UST commemorates 77th year of the Battle of Manila

The University of Santo Tomas hosted the commemoration of the 77th year of the Liberation of Manila and Santo Tomas Internment Camp (STIC) on February 3, 2022 at the Plaza Mayor and at the Benavides Garden.

In honor of the both soldiers and civilians who made sacrifices for the Liberation, UST Rector Very Rev. fr. Richard G. Ang, O.P., PhD; Vice-Commander of the Armed Forces of the Philippines – Philippine Navy, Maj. Gen. Nestor C. Herico; National Historical Commission of the Philippines Chairman Dr. Rene R. Escalante; Acting Deputy Chief of Mission of the U.S. Embassy in the Philippines, H.E. David Gamble, Jr.; Ambassador of the Embassy of Japan, H.E. Koshikawa Kazuhiko; Ambassador of the Embassy of United Kingdom and Northern Ireland, Her Majesty’s Ambassador Laure Nicole Stephanie Beaufils; Ambassador of the Embassy of Canada, H.E. James Peter McArthur; Ambassador of the Embassy of Australia, H.E. Steven James Robinson; and City of Manila top officials Mayor Francisco Moreno Domagoso and Vice-Mayor Ma. Sheila Lacuna-Pangan offered the commemorative wreaths to pay their respects at the facade of the UST Main Building. It was followed by a 21-gun salute.

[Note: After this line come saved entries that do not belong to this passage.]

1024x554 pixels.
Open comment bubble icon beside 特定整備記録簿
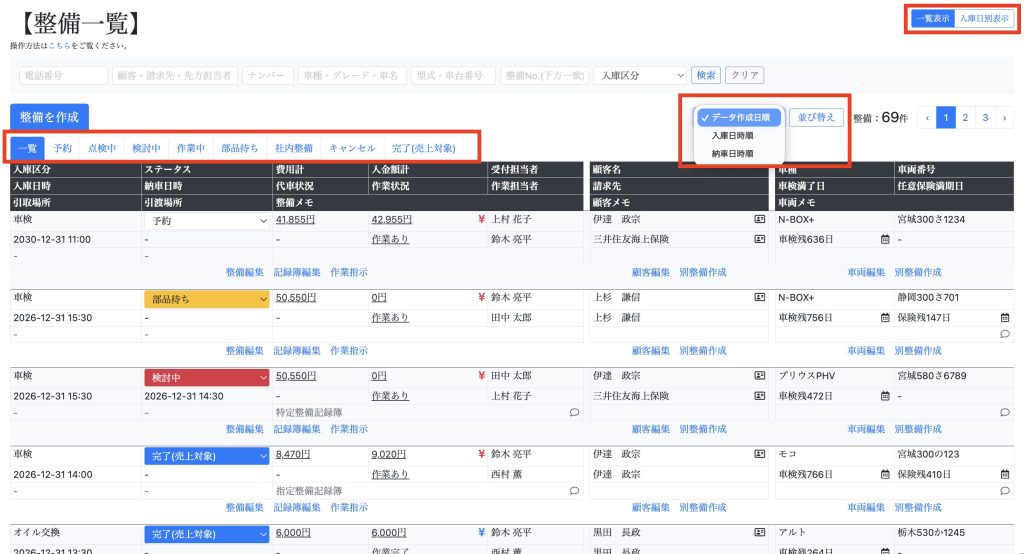(x=574, y=412)
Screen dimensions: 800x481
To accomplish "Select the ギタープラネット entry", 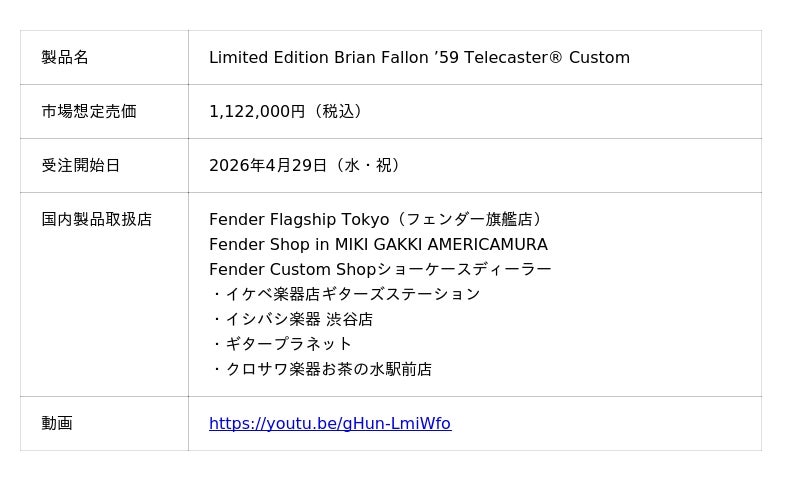I will pyautogui.click(x=288, y=344).
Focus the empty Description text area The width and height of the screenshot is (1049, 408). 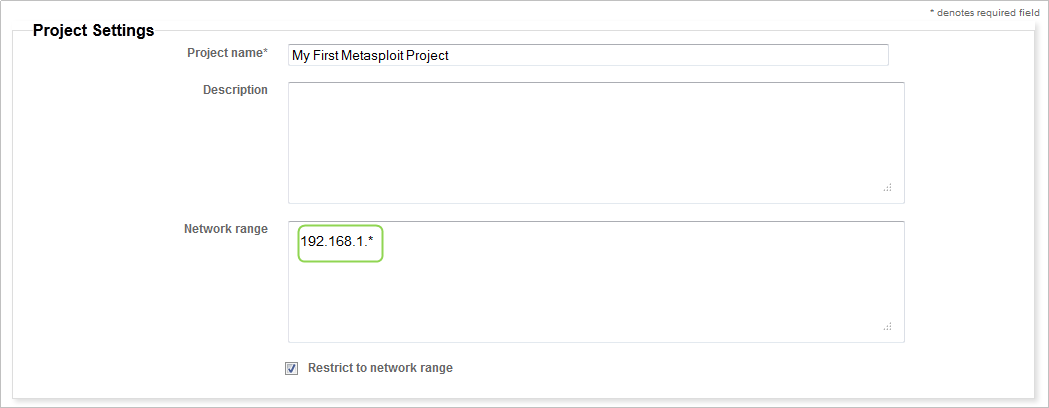596,142
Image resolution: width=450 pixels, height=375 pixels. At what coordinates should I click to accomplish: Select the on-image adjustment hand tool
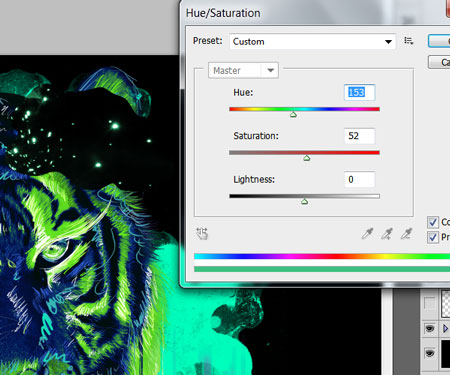202,234
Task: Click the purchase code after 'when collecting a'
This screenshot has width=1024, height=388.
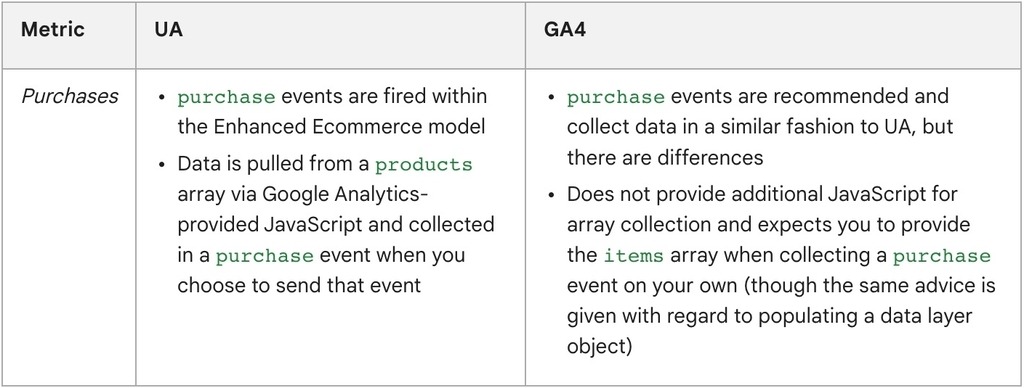Action: [x=941, y=255]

In his message, fr. Ang underscored the importance of remembering. For the University Rector, this was a celebration not only of history but also of identity, community, and friendship, as well as enabling peace and harmony. “Remembering, my dear friends, is part of healing. We can only make sense of the past by our ability to retell the story and acknowledge the pain and sufferings inflicted,” he said.

“We cannot bring back the lives sacrificed during this period of history, but through this memorial today, we continue to honor their exceptional courage and valor,” he added.

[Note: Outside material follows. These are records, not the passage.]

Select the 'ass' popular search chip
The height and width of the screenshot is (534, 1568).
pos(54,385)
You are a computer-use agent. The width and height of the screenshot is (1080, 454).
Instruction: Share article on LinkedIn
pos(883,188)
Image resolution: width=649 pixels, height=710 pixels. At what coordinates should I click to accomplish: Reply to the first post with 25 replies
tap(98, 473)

Meanwhile, Vice-Mayor Lacuna-Pangan honored in her speech the country’s frontliners, the present-day heroes who have been working to their limits since the Covid-19 pandemic started. “Here in Manila, we have not wavered in the face of modern struggle. We have not wavered in the modern face of the struggle. We continue to strive to be resilient in the fight against the pandemic,” Lacuna-Pangan said.

Manila City Mayor Moreno delivered an inspirational message during the event, emphasizing on the lessons learned from the heroism of the past and how this has remained true to the present, albeit without the violence of war. “Just as the brave soldiers whom we relied upon the armed battle, we have our courageous frontliners who never turned their back on us when we needed them the most,” Mayor Moreno said.

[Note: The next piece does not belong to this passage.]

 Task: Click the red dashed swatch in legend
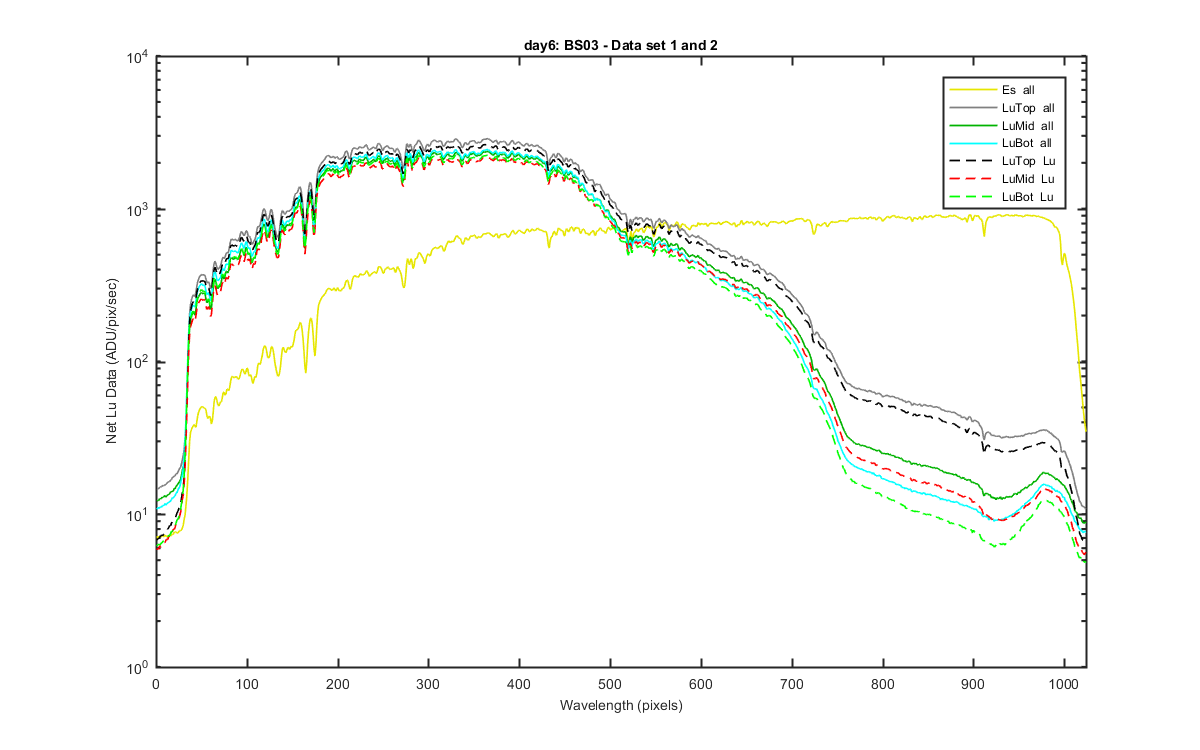972,180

Moreover, Mayor Moreno sent his gratitude to the ambassadors in attendance, dubbing them as the country’s modern day allies who never failed to send help when needed, even before the global pandemic.

The University, once named the Santo Tomas Internment Camp, became the Japanese Imperial Forces’ internment camp in the Philippines, the largest in the country, since the war had dawned in 1942. The 21.5 hectare campus witnessed around 4,000 internees, 3,000 of which were Americans, which were liberated by the American Forces on February 3, 1945. 

This historical event was in partnership with the Department of Tourism, Culture, and Arts of Manila (DTCAM) under the Office of the Manila City Government.

Remembering Capt. Colayco, the Thomasian WWII hero

Captain Manuel Colayco was a part of the United States Army Forces in the Far East (USAFFE) unit and, at that time, a faculty member of the University. Along with Lieutenant Diosdado Guytingco, he took the assignment that became a focal point in Philippine History: to confront the Japanese Imperial Forces bastion and to liberate the detainees in STIC.

Colayco guided the Allied Forces on their way to avoid the areas pestered with live mines that would have changed the course of their campaign.

Unfortunately, a grenade was hurled from the enemy lines, mortally wounding him and Guytingco near the main entrance of the University. However, through his heroic initiative, the Allied forces managed to capture the Japanese stronghold, heralding the end of the war that ravaged the world.